I would contest that, but then I am trying to make some "new" stuff...

> Just things 
> that have been committed to HW vs. things that are still waiting to be
> committed to HW, with some interrupting complexities in between.
> Traversing a cell grid database is no different from rasterizing a
> triangle.  3D graphics is one giant self-similar fractal.

Ironically, I would say that more things should be done hierarchically, e.g. 
octrees rather than cell grids. :-)

> > I think you are exaggerating cost of the "abstraction" of
> > reordering the arguments of a function.
>
> And I'm thinking you've never done high performance anything in a big
> architecture for a living.  Prove me wrong.

Oh ok then - I've just passed my PhD in computational and theoretical physics 
from the University of Cambridge. While I was there I developed numerous high 
performance programs, both for simulation (condensed matter physics) and 
visualisation (using OpenGL). I also invented and published research on 
wavelets so I've studied a lot of multiresolution analyses and hierarchical 
data structures...

I also did some fun projects which, I believe, are valid research into the 
usefulness of hierarchical data structures over flat ones in the context of 
2D and 3D graphics.

One is a multiresolution representation of a planet which is dynamically 
tesselated to give just enough detail for rendering:

http://www.chem.pwf.cam.ac.uk/~jdh30/programming/opengl/lod/index.html

if the planet were represented to enough detail using flat data structures 
(equivalent to the cell grid) for that demo it would require 2^80 floats. Had 
I known OCaml at the time, this would have been a much smaller and faster 
program. :-)

Another ongoing project of mine is a 2D vector graphics renderer which takes a 
similar, hierarchical approach to the rendering of 2D graphics (which are 
quite different to 3D because you're now interested in rendering the interior 
defined by a manifold, rather than the manifold itself):

http://www.chem.pwf.cam.ac.uk/~jdh30/programming/opengl/smoke/index.html

I have converted that C++ version into OCaml and optimised it so that it is 
now much faster, more robust and better behaved wrt real-time rendering. It 
is about 100 times faster than every other general purpose vector graphics 
renderer that I have ever come across. Of course, because it is 
multiresolution, it can render 1Gb vector graphics files in real-time whilst 
all the other programs fall over. This makes it uniquely suitable for 
real-time, interactive graphics which is why I intend to commercialise it...

So yes, I've dabbled. :-)

> > Apart from that "CPU" thing. ;-)
>
> I suppose you think CPU approaches are divorced from the realities of
> what underlying HW expects?  You want to retire things quickly, you
> don't spread them out all over memory.  Not unless you've got some kind
> of super duper programmer visible scatter-gather DMA, and I'm not aware
> of anyone building PCs in such configurations.

Material:
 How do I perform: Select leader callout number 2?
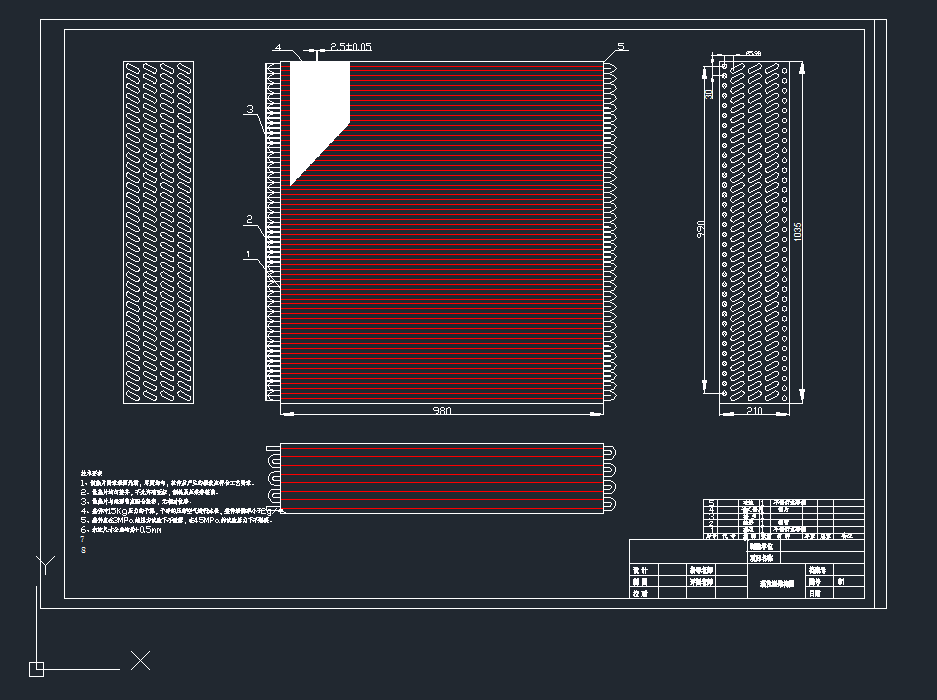tap(250, 219)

Exercise requirements:
1. According to the post, why are 2D vector graphics quite different to 3D graphics?
2. Reproduce the post between "I also did some" and "and 3D graphics.", inclusive.

Task solutions:
1. In 2D you are interested in rendering the interior defined by a manifold. In 3D you render the manifold itself.

2.
I also did some fun projects which, I believe, are valid research into the 
usefulness of hierarchical data structures over flat ones in the context of 
2D and 3D graphics.